Genetic Characterization of Microsporum canis Clinical Isolates in the United States

Abstract

Microsporum canis is the primary agent causing dermatophytosis in cats, and also infects humans, dogs, and other species. Assessment of genetic variation among M. canis isolates in the United States has not been conducted. Further, M. canis mating type and assessment of disease severity associated with genotypic characteristics have not been rigorously evaluated. We therefore isolated M. canis from 191 domestic cats across the US and characterized genotypes by evaluation of ITS sequence, MAT locus, and microsatellite loci analysis. The genes SSU1 and SUB3, which are associated with keratin adhesion and digestion, were sequenced from a subset of isolates to evaluate potential genetic associations with virulence. Analysis of microsatellite makers revealed three M. canis genetic clusters. Both clinic location and disease severity were significant predictors of microsatellite variants. 100% of the M. canis isolates were MAT1-1 mating gene type, indicating that MAT1-2 is very rare or extinct in the US and that asexual reproduction is the dominant form of replication. No genetic variation at SSU1 and SUB3 was observed. These findings pave the way for novel testing modalities for M. canis and provide insights about transmission and ecology of this ubiquitous and relatively uncharacterized agent.

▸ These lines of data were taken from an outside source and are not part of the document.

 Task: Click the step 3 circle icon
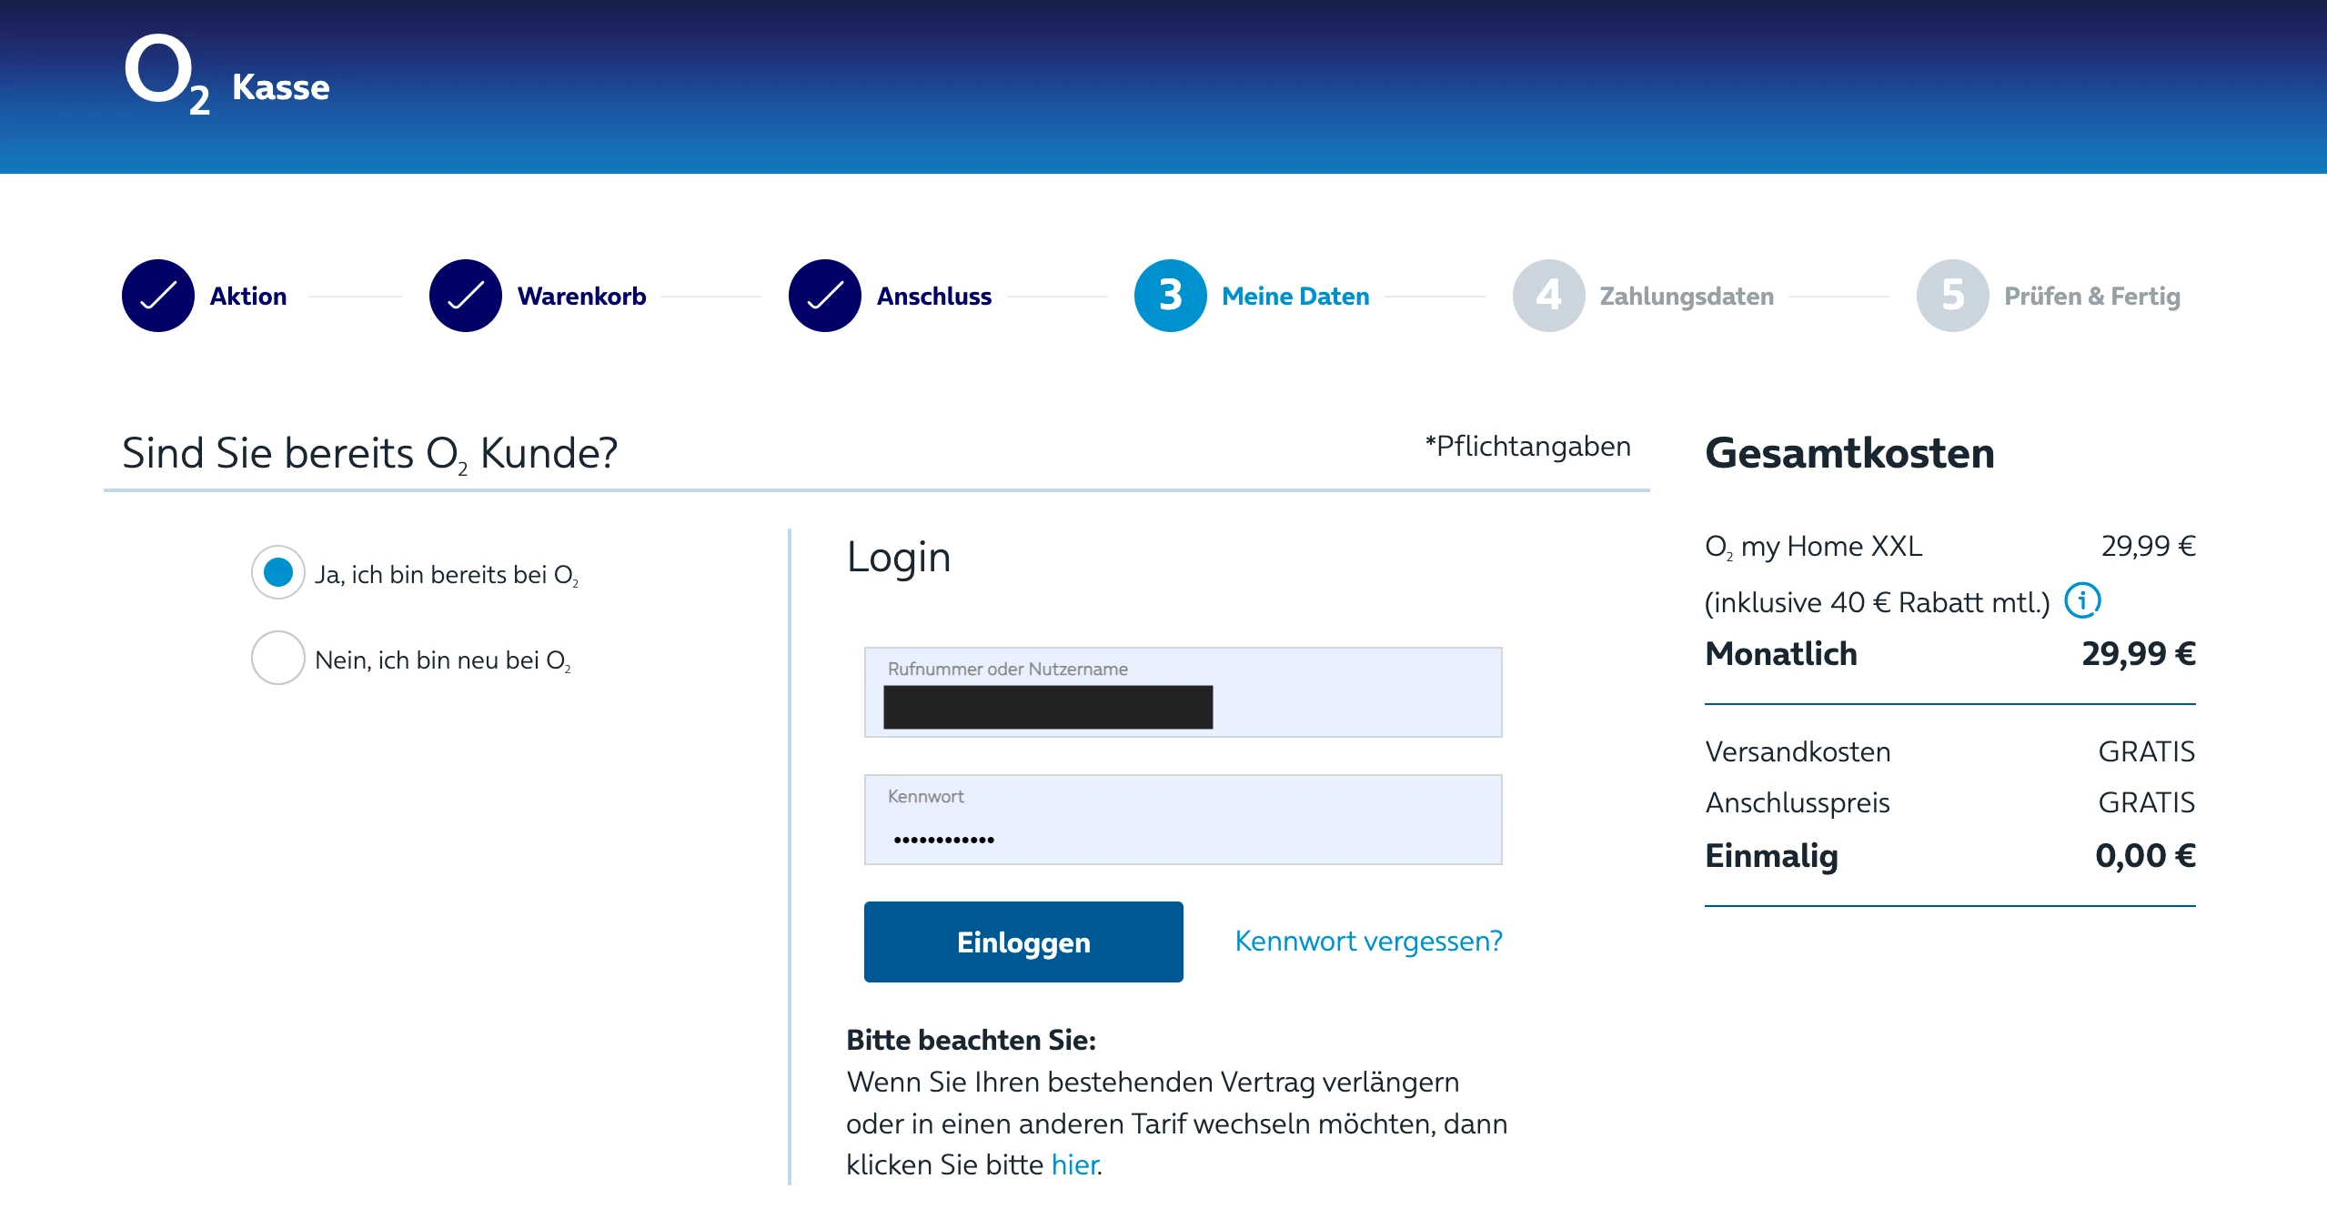pos(1170,296)
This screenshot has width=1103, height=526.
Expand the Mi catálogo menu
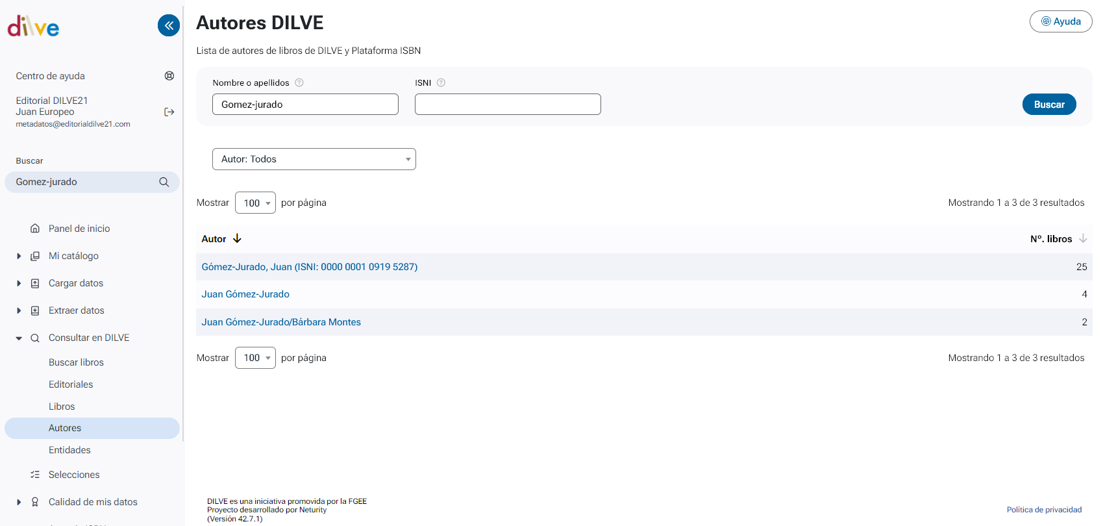click(x=19, y=257)
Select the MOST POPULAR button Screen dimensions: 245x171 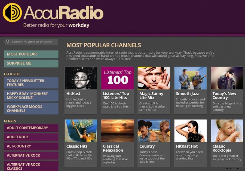[31, 54]
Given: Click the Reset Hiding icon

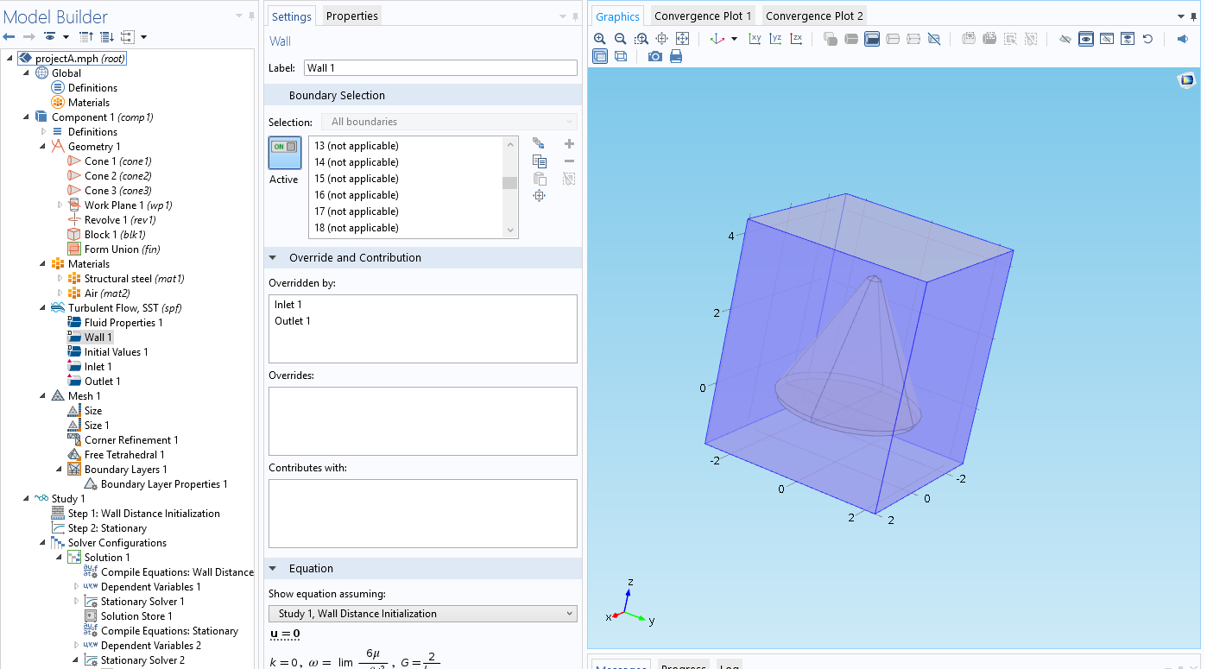Looking at the screenshot, I should pos(1147,39).
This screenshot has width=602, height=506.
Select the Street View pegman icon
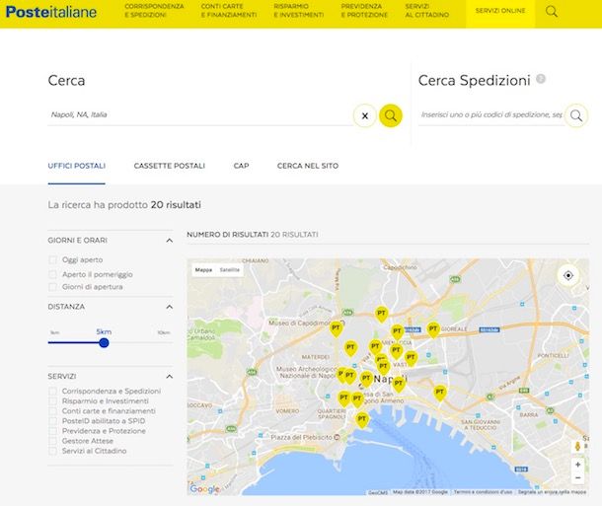(578, 445)
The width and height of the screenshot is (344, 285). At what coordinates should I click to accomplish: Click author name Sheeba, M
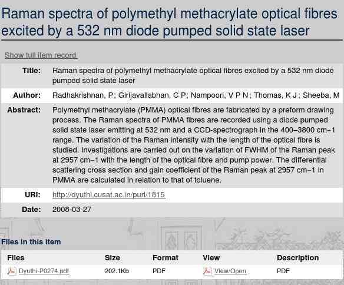(x=321, y=95)
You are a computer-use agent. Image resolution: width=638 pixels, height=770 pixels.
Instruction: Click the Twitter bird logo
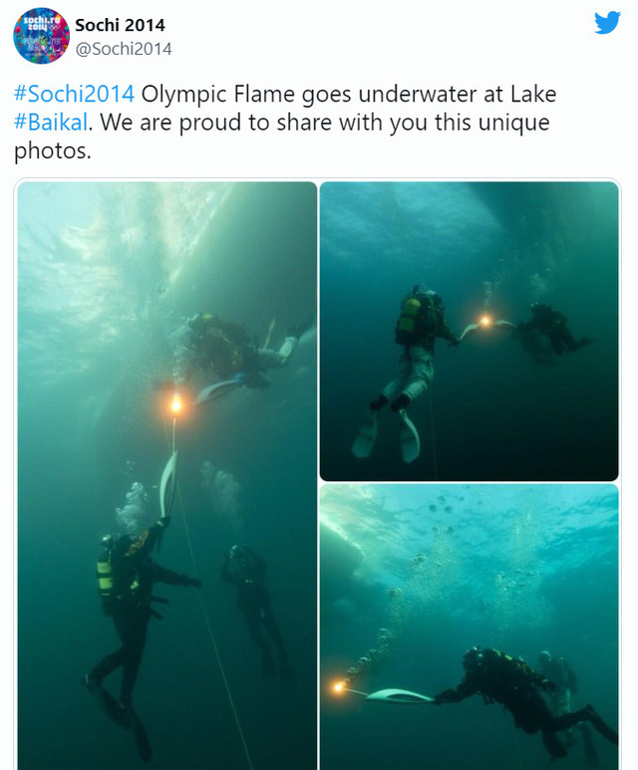click(607, 23)
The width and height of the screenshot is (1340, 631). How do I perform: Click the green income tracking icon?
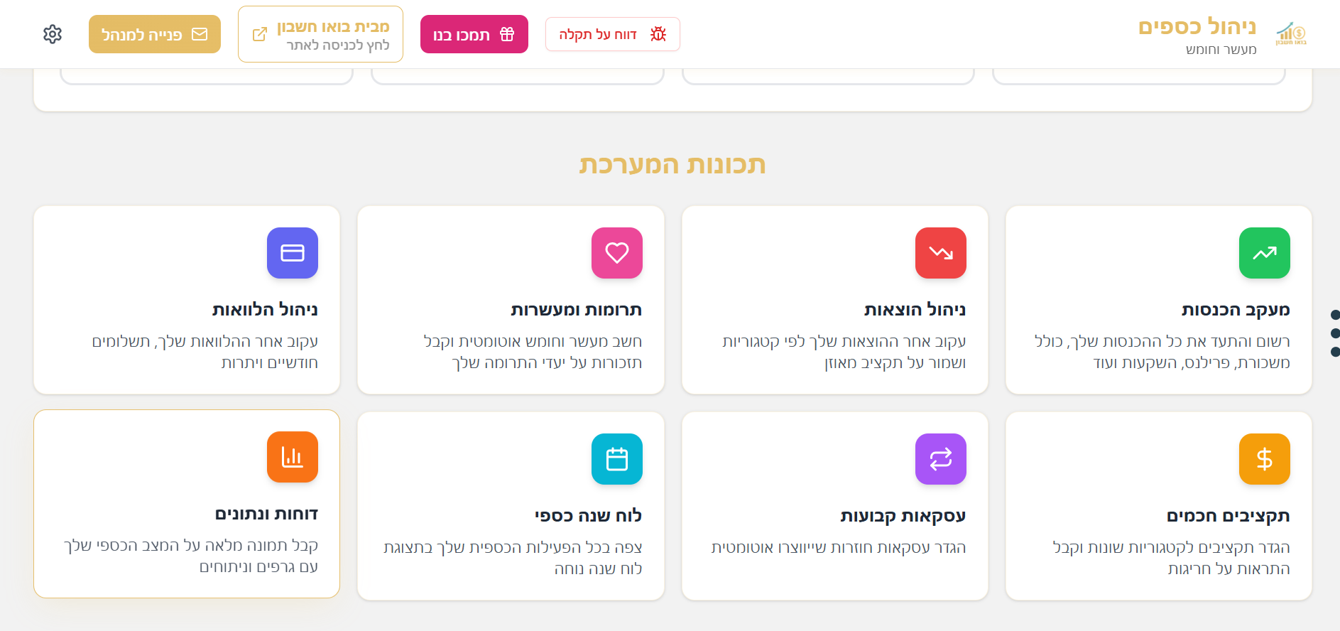tap(1264, 253)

Keywords: Microsporum canis; cats; dermatophytosis; mating-type; multilocus microsatellite typing.

Figure 1

Representative images of microsatellite genotypes. MS4 peaks of unrelated isolates (CBS 113480, BC3, CA107, MA3) showing varying allele sizes at 107 bp, 159 bp, 127 bp, and 121 bp, respectively. CBS = Westerdijk Fungal Biodiversity Centre; BC = Boulder County, CO; CA = California; MA = Massachusetts.

Figure 2

Microsatellite locus allelic diversity varies among Microsporum canis isolates. Allele sizes for microsatellite loci (MS) 1–8 for each sample are plotted with Boulder County, CO (n = 6); California (n = 122); Larimer County, CO (n = 4); Massachusetts (n = 5); New Jersey (n = 1); New Mexico (n = 36); Weld County, CO (n = 9). The microsatellite loci had the following ranges: 105–117 bp (MS1), 95–101 bp (MS2), 110–116 bp (MS3), 103–161 bp (MS4), 96–106 bp (MS5), 105–115 bp (MS6), 121–127 bp (MS7), and 112–118 bp (MS8).

Figure 3

Disease severity and location associated with microsatellite genotype. Distance-based redundancy analysis showed significant association between disease severity and microsatellite variation. (A)—samples colored based on clinic location. (B)—samples colored by disease severity. Locations included in study are California (CA); New Mexico (NM); Boulder County, CO (BC); Larimer County, CO (LC); and Massachusetts (MA). Position on the plot for each sample depicts genetic differentiation. Arrow = disease severity increases direction of arrow.

Figure 4

Evidence of separation based on clinic location for Boulder, Massachusetts, and part of California. Principal component analysis (PCA) plot for microsatellite regions, with samples colored according to clinic. One sample from Massachusetts was an outlier. The portion of California samples that appear distinct were collected in the same month. Locations included in study are California; New Mexico; Boulder County, CO; Larimer County, CO; Weld County, CO; New Jersey; and Massachusetts.

Figure 5

Samples from Boulder County, CO and a portion of California clustered apart from other sampled locations. Structure plots with K values 3–5. The amount of vertical color for each sample corresponds with the percentage of belonging to that color cluster. Admixture increased for plots using K = 4 and K = 5. Locations included in study were Boulder County, CO (1); California (2); Larimer County, CO (3); Massachusetts (4); New Jersey (5); New Mexico (6); and Weld County, CO (7).